§ **DATA RECORDS**:
"""

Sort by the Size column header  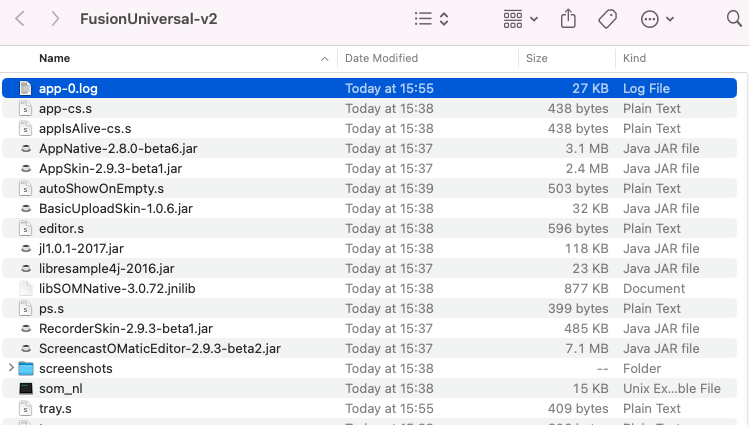pos(537,59)
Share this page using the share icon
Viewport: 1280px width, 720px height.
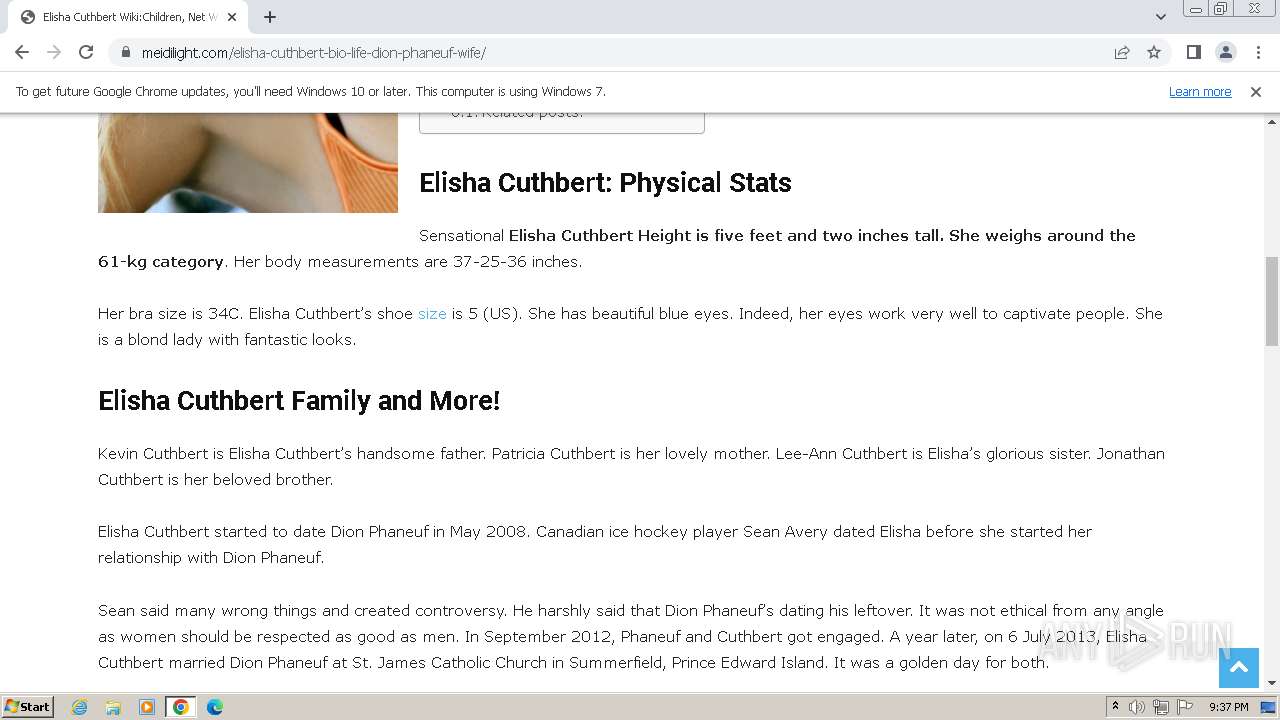tap(1122, 52)
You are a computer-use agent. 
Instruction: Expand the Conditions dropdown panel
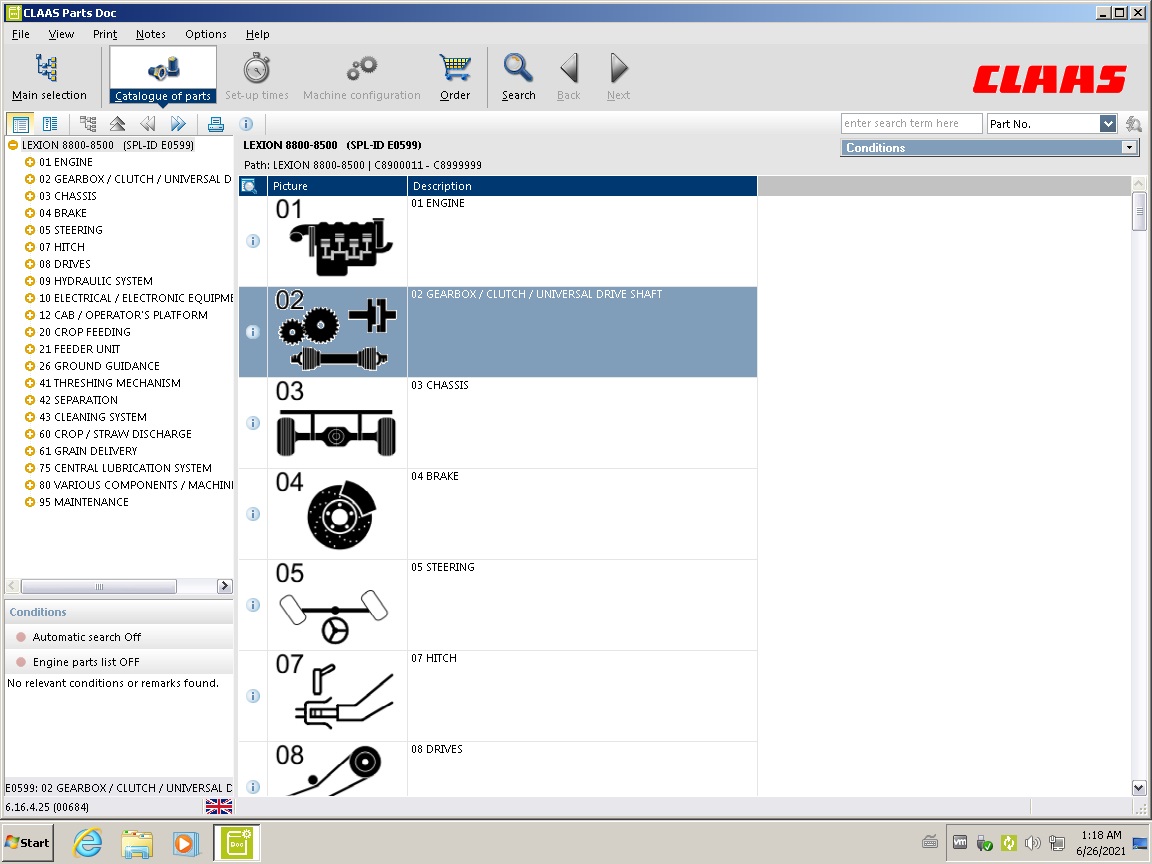pos(1129,148)
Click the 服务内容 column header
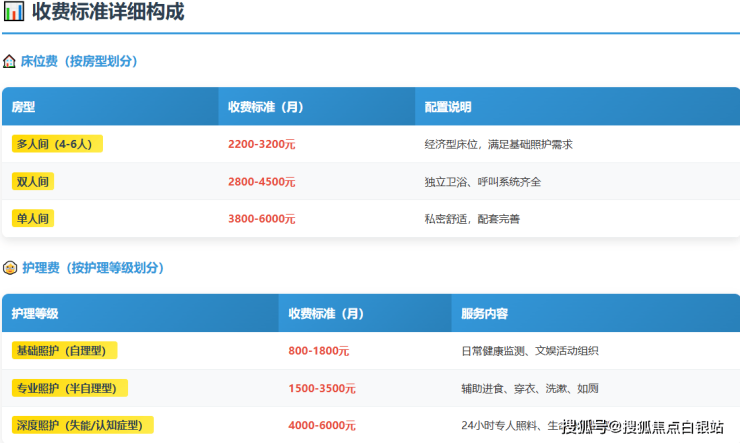This screenshot has height=443, width=740. point(484,314)
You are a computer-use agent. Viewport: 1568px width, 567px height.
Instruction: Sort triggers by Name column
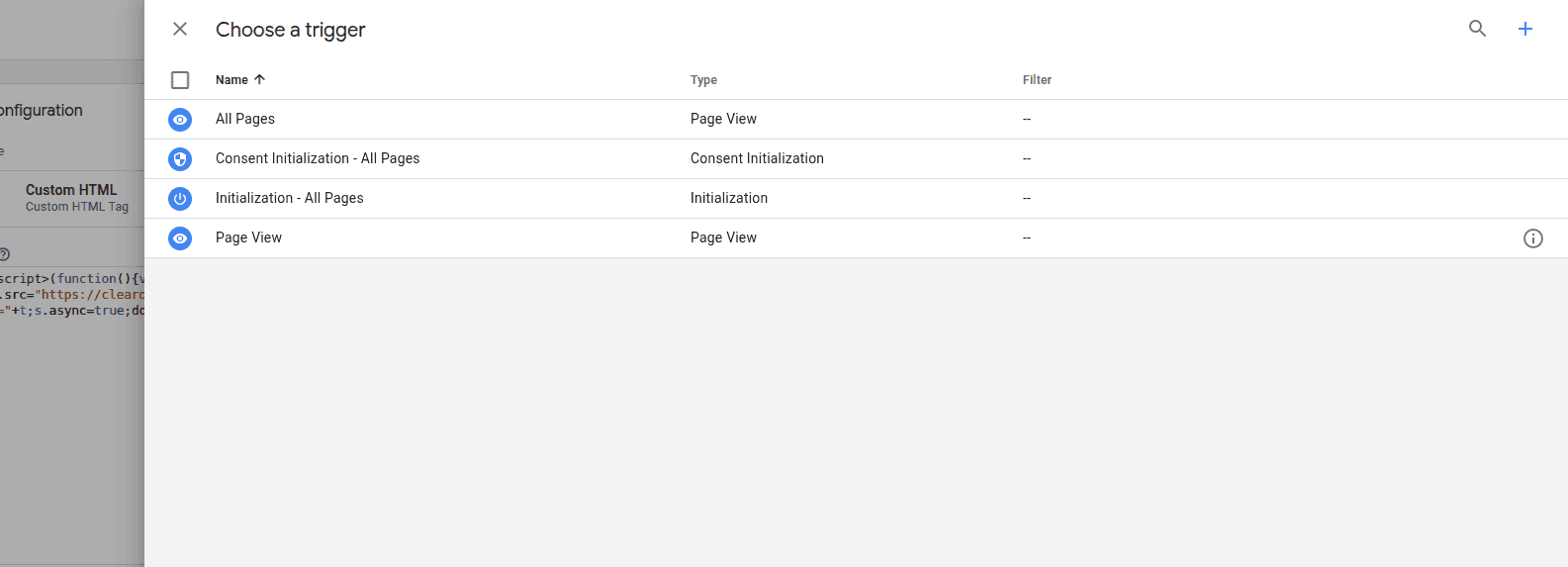pos(231,80)

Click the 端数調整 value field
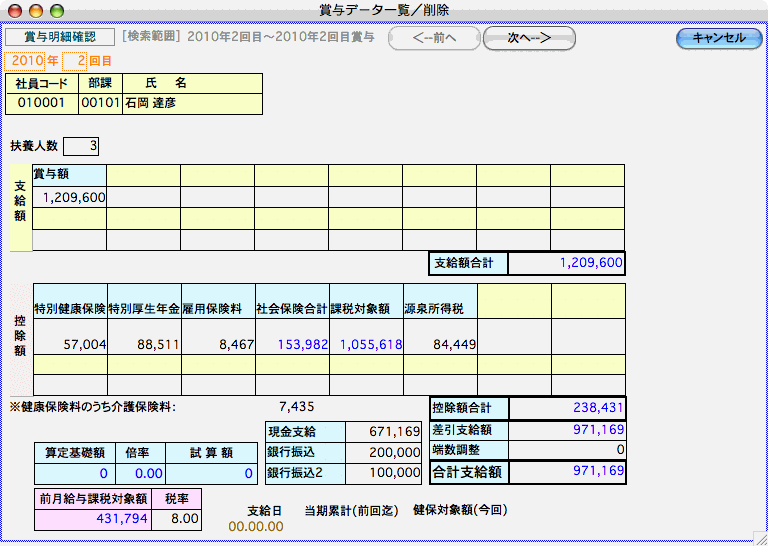567,450
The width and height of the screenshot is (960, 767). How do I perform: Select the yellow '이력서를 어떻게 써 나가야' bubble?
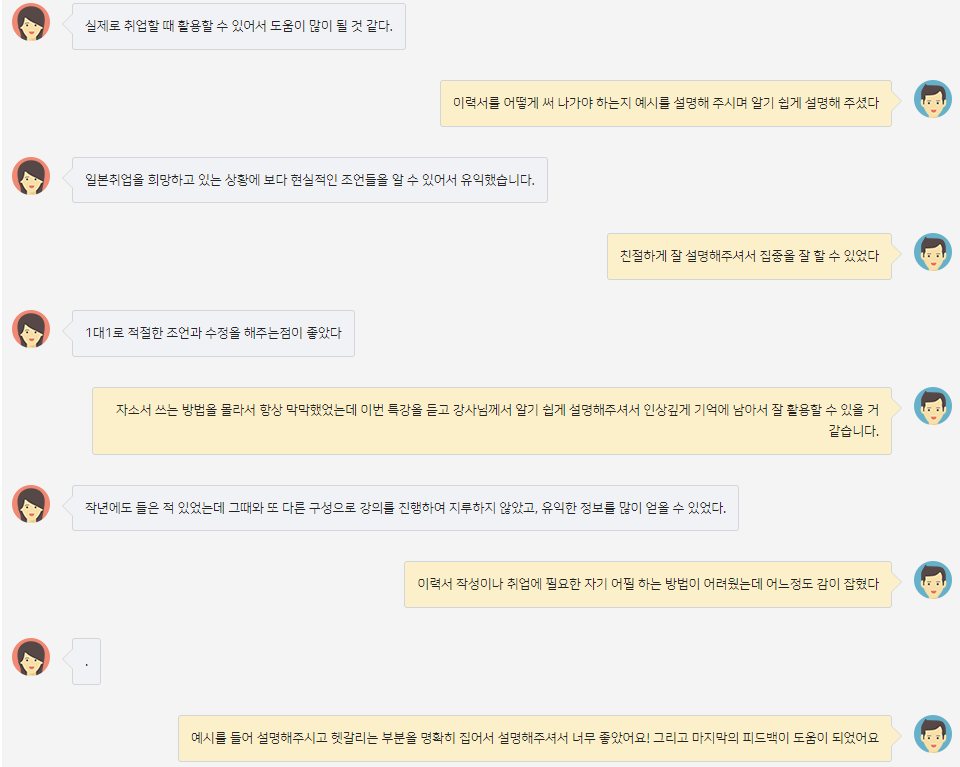(x=666, y=103)
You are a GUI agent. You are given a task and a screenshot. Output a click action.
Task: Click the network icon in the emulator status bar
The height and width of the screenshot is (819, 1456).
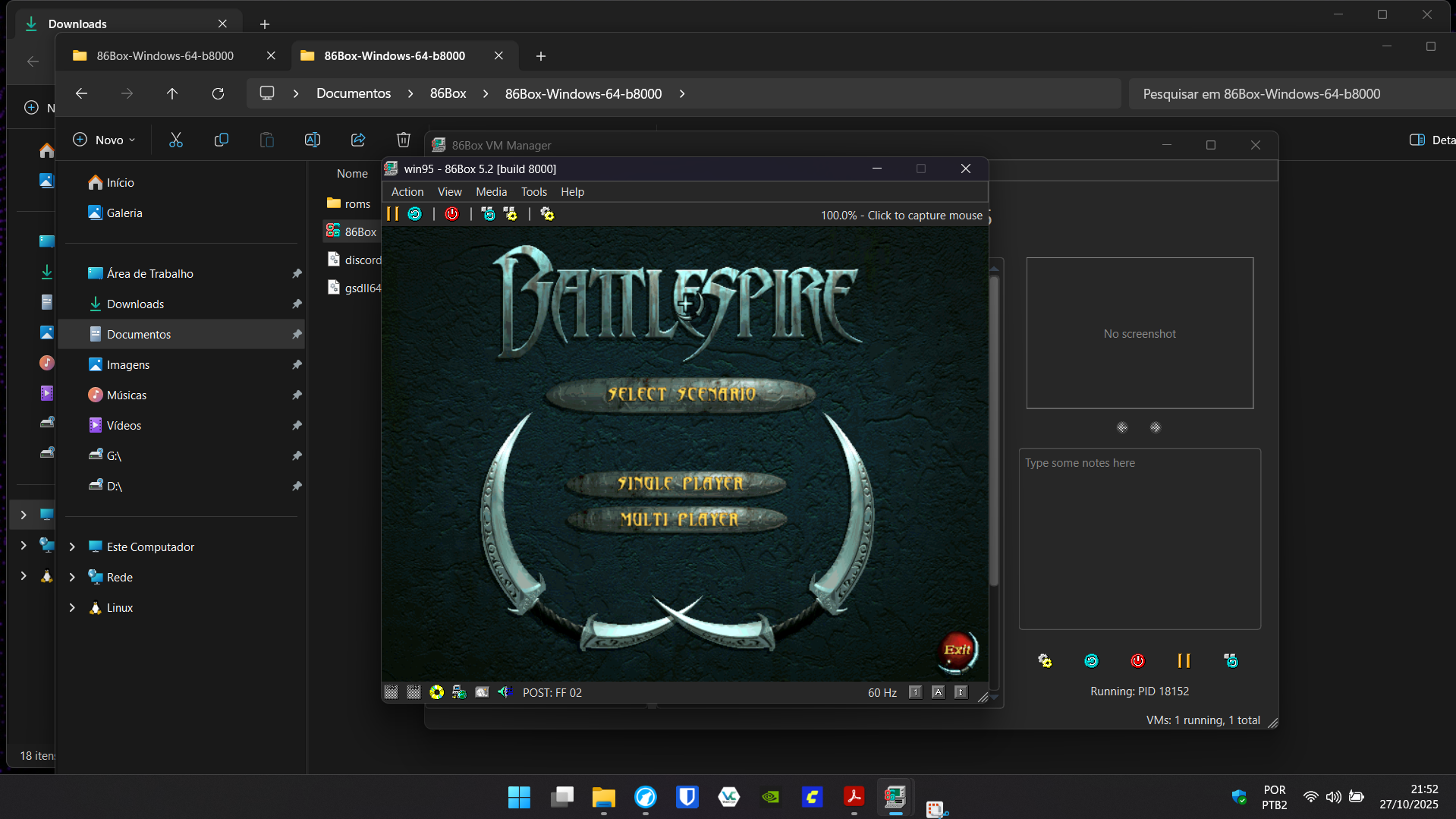pyautogui.click(x=459, y=692)
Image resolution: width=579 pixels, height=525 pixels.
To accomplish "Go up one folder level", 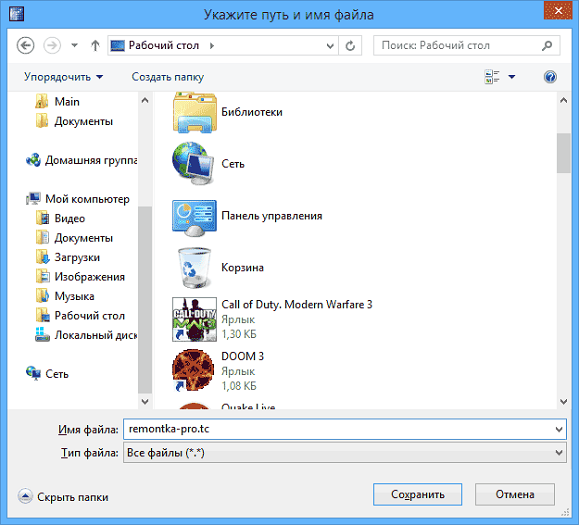I will 95,46.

"""

§ **WHAT YOU SHOULD DO**: Show every line above in which the word "agent" occurs.

§ **WRITTEN ANSWER**:
You are a computer-use agent. 
You are a computer-use agent. Viewport: 1568px width, 567px height.
You are a GUI agent. You are given a task and a screenshot. Output a click action.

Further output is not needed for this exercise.